** Work item **
Tally up how many lines in the listing below contain the string "will", and give only the total.

** Record set **
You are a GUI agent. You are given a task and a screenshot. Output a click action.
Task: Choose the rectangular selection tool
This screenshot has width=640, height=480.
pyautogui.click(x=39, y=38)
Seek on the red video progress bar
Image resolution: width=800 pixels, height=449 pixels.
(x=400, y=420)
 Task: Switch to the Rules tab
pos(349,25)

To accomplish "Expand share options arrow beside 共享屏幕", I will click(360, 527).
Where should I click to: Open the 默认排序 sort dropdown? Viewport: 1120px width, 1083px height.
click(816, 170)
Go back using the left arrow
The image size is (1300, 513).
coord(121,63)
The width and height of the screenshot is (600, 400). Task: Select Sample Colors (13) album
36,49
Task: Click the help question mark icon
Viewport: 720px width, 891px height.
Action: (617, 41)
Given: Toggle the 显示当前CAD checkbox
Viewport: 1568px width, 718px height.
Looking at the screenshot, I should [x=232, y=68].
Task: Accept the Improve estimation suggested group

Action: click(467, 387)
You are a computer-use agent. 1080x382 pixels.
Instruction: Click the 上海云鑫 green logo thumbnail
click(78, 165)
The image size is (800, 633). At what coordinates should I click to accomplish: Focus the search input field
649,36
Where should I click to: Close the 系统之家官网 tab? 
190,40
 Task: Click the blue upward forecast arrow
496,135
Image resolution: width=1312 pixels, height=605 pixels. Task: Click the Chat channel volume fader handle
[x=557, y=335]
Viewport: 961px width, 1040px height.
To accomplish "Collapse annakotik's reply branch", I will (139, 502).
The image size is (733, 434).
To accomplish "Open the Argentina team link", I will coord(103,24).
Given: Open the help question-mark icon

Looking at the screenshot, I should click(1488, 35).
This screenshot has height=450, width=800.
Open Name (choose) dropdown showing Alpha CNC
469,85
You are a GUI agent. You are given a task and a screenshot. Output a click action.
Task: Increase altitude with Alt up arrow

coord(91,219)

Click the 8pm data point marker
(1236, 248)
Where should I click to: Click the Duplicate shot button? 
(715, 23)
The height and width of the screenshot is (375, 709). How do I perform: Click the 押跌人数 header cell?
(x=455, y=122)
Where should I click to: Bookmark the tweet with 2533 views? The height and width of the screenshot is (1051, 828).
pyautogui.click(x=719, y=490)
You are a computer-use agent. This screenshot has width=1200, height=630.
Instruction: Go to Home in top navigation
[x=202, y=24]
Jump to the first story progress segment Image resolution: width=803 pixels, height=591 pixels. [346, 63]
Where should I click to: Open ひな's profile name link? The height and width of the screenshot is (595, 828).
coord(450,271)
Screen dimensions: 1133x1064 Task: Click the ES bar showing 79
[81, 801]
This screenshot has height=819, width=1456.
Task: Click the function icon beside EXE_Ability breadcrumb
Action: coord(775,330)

** Solution to this problem **
3